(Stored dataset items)

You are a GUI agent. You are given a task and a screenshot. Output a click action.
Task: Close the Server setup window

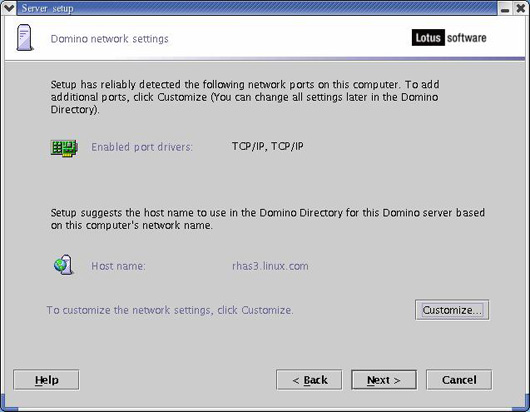[x=521, y=8]
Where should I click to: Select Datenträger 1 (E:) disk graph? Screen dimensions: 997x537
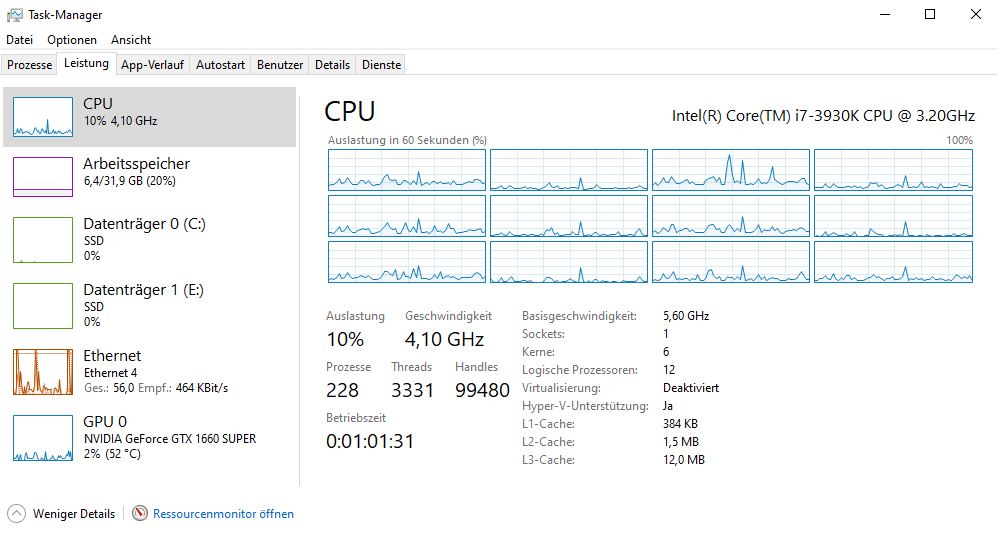coord(43,306)
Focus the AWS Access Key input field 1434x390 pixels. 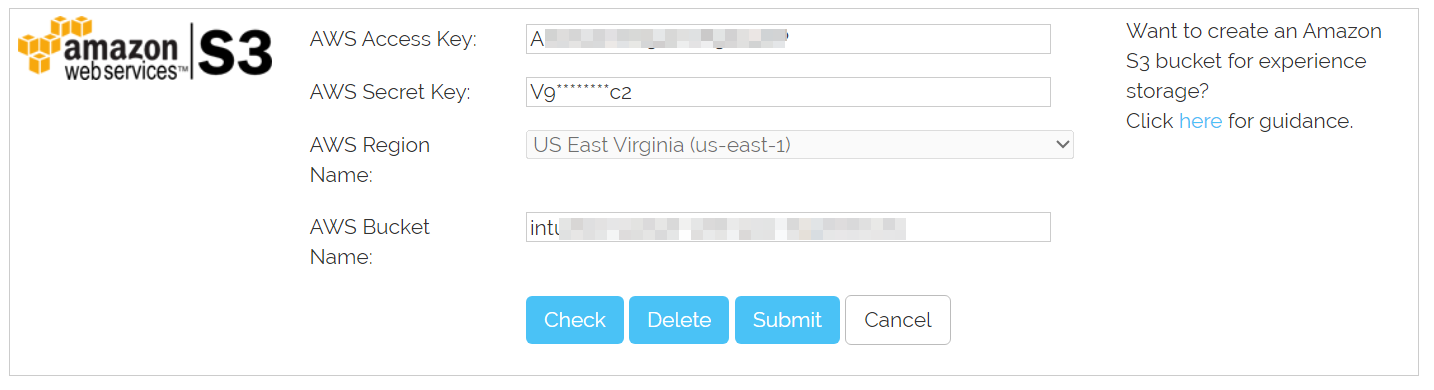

◆ What the exercise asks: The answer must be an exact copy of every record above, minus the pictures.

◆ Result for this task:
You are a GUI agent. You are given a task and a screenshot. Output a click action.
Task: Close the Server setup window

[x=521, y=8]
Where should I click to: Select Datenträger 1 (E:) disk graph? Screen dimensions: 997x537
coord(43,306)
Focus the AWS Access Key input field 1434x390 pixels. 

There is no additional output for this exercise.